In the present study, we sought to replicate these findings in a Taiwanese sample by carrying out a family-based association study. Our sample included 282 Taiwanese families who had at least one child diagnosed with ADHD, and the sample has been reported in our previous study (Hsu et al., 2012). Each patient was diagnosed with ADHD according to the DSM-IV criteria by a senior board-certified child psychiatrist. Patients were excluded if there was any evidence of conduct disorder, mood disorder, anxiety disorder, Tourette’s syndrome, mental retardation (IQ<70), pervasive developmental disorder, or neurological conditions. The study was approved by the Ethics Committee of the Taiwan Adventist Hospital. Written informed consent was obtained from all participants. We genotyped these three polymorphisms (rs6295, rs4570625, and rs11178997) using high-throughput MALDI-TOF mass spectrometry (Sequenom Inc., San Diego, California, USA). Transmission disequilibrium test analyses for the three polymorphisms in the ADHD trios were carried out using PLINK (http://pngu.mgh.harvard.edu/∼purcell/plink/index.shtml).
Of the total 312 probands in 282 families, 257 (82.4%) were boys and 55 (17.6%) were girls. Their ages ranged from 6 to 24 years, with a mean age of 13.0±2.9 (SD) years. The genotype frequencies of the three polymorphism in the probands, fathers, and mothers were rs6295 (CC/CG/GG): 187/104/18, 163/95/21, and 163/101/20; rs4570625 (GG/GT/TT): 63/150/97, 61/142/76, and 61/148/73; and rs11178997 (TT/TA/AA): 217/86/8, 194/79/7, and 200/75/8. Analysis of the transmission disequilibrium test in the ADHD parent–proband trios showed no significant differences in the frequency between transmitted (T) and nontransmitted (NT) minor alleles for the three polymorphisms (rs6295-G: T/NT=94/188, P=0.099; rs4570629-G: T/NT=150/162, P=0.500; rs11178997-A: T/NT=80/84, P=0.755).

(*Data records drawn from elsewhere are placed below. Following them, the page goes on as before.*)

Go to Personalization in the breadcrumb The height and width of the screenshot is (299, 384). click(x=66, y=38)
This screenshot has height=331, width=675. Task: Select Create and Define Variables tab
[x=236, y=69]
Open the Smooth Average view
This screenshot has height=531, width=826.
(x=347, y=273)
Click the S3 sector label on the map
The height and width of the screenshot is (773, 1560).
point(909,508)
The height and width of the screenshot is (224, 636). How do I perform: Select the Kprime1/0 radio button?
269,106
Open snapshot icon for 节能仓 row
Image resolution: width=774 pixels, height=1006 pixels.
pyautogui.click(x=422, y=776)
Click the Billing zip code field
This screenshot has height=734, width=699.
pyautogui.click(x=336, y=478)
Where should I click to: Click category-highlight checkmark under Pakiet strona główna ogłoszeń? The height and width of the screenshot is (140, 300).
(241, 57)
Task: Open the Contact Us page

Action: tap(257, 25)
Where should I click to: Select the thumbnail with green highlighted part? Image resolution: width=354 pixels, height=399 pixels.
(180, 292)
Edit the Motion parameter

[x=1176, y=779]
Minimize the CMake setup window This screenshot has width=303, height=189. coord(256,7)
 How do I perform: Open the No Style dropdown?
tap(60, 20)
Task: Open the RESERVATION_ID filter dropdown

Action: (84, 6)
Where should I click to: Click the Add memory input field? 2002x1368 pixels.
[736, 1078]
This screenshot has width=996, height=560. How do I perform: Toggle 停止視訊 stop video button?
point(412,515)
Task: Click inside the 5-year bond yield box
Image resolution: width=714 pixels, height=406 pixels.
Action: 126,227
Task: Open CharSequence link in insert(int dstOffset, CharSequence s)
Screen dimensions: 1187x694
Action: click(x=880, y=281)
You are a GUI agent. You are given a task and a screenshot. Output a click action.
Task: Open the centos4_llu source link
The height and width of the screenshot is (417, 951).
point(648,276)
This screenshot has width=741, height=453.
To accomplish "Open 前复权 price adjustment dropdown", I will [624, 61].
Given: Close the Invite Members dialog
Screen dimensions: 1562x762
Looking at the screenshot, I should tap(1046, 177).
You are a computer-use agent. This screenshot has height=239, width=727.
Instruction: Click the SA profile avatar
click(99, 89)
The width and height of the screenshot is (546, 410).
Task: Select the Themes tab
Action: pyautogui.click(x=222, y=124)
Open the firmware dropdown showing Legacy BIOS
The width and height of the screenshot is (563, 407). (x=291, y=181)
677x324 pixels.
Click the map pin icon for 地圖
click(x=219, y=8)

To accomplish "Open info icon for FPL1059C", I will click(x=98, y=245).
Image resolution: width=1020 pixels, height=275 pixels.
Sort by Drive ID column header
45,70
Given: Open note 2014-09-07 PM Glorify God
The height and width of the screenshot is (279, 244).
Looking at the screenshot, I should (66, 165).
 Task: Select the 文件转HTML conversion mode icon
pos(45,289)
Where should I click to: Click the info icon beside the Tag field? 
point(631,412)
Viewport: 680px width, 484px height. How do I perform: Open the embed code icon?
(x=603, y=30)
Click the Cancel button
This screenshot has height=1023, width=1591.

Our family-based study found no association between the HTR1A (rs6295), TPH2 (rs4570625 and rs11178997) polymorphisms and ADHD, and, therefore, does not support the earlier reports that described a significant association (Walitza et al., 2005; Shim et al., 2010).
Conflicts of interest
There are no conflicts of interest.
Hsu CD, Tzang RF, Loh EW, Liou YJ, Hong CJ, Tsai SJ. Family-based association study of cocaine- and amphetamine-regulated transcript (CARTPT) and protein interaction with C-kinase-1 (PICK1) genes in attention-deficit hyperactivity disorder. Psychiatry Res. 2012 [Epub ahead of print]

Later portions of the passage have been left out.